TRY IT:
Exact reproduction is required for all entries.
■ ■ ■ ■ ■ ■ ■
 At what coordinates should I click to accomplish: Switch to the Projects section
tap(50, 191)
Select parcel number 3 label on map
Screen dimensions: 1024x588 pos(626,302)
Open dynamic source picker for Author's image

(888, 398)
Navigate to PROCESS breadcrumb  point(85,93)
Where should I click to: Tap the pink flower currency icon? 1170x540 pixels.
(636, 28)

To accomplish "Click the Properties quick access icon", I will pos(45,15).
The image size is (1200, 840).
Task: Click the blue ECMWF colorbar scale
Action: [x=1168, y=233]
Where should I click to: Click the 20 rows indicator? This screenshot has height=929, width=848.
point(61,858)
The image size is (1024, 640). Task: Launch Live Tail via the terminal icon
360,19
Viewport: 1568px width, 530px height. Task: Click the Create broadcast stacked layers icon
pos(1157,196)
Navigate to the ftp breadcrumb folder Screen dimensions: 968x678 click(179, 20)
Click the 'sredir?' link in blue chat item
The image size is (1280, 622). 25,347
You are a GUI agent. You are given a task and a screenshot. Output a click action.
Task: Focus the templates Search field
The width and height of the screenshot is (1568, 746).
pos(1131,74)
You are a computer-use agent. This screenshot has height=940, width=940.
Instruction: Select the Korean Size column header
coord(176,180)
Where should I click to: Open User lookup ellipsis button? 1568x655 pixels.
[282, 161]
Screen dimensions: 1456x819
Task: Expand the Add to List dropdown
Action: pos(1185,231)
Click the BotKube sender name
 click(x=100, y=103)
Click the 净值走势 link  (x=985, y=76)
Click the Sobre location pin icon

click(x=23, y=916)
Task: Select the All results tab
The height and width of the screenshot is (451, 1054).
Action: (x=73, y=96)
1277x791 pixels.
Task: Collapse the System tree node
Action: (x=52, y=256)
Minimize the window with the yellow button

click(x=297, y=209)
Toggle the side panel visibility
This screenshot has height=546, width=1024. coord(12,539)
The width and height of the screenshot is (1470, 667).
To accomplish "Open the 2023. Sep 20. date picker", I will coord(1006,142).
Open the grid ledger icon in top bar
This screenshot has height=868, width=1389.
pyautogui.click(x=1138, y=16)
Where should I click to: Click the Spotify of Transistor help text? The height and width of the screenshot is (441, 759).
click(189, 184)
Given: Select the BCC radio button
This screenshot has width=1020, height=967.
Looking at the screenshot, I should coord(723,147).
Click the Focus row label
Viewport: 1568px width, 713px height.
■ ■ ■ ■ ■ ■ ■
ANSWER FOR THE TASK:
 At what coordinates should I click to accomplish: Switch to the Projects section
tap(50, 191)
Select parcel number 3 label on map
Screen dimensions: 1024x588 pos(626,302)
Open dynamic source picker for Author's image

(888, 398)
Navigate to PROCESS breadcrumb  point(85,93)
Where should I click to: Tap the pink flower currency icon? 1170x540 pixels.
(636, 28)

To accomplish "Click the Properties quick access icon", I will pos(45,15).
The image size is (1200, 840).
Task: Click the blue ECMWF colorbar scale
Action: [x=1168, y=233]
Where should I click to: Click the 20 rows indicator? This screenshot has height=929, width=848.
point(61,858)
The image size is (1024, 640). Task: Launch Live Tail via the terminal icon
360,19
Viewport: 1568px width, 530px height. Task: Click the Create broadcast stacked layers icon
pos(1157,196)
Navigate to the ftp breadcrumb folder Screen dimensions: 968x678 click(179, 20)
Click the 'sredir?' link in blue chat item
The image size is (1280, 622). 25,347
You are a GUI agent. You are given a task and a screenshot. Output a click action.
Task: Focus the templates Search field
The width and height of the screenshot is (1568, 746).
pos(1131,74)
You are a computer-use agent. This screenshot has height=940, width=940.
Instruction: Select the Korean Size column header
coord(176,180)
Where should I click to: Open User lookup ellipsis button? 1568x655 pixels.
[282, 161]
Screen dimensions: 1456x819
Task: Expand the Add to List dropdown
Action: pos(1185,231)
Click the BotKube sender name
 click(x=100, y=103)
Click the 净值走势 link  (x=985, y=76)
Click the Sobre location pin icon

click(x=23, y=916)
Task: Select the All results tab
The height and width of the screenshot is (451, 1054).
Action: (x=73, y=96)
1277x791 pixels.
Task: Collapse the System tree node
Action: (x=52, y=256)
Minimize the window with the yellow button

click(x=297, y=209)
Toggle the side panel visibility
This screenshot has height=546, width=1024. coord(12,539)
The width and height of the screenshot is (1470, 667).
To accomplish "Open the 2023. Sep 20. date picker", I will coord(1006,142).
Open the grid ledger icon in top bar
This screenshot has height=868, width=1389.
pyautogui.click(x=1138, y=16)
Where should I click to: Click the Spotify of Transistor help text? The height and width of the screenshot is (441, 759).
click(189, 184)
Given: Select the BCC radio button
This screenshot has width=1020, height=967.
Looking at the screenshot, I should coord(723,147).
Click the Focus row label
Viewport: 1568px width, 713px height.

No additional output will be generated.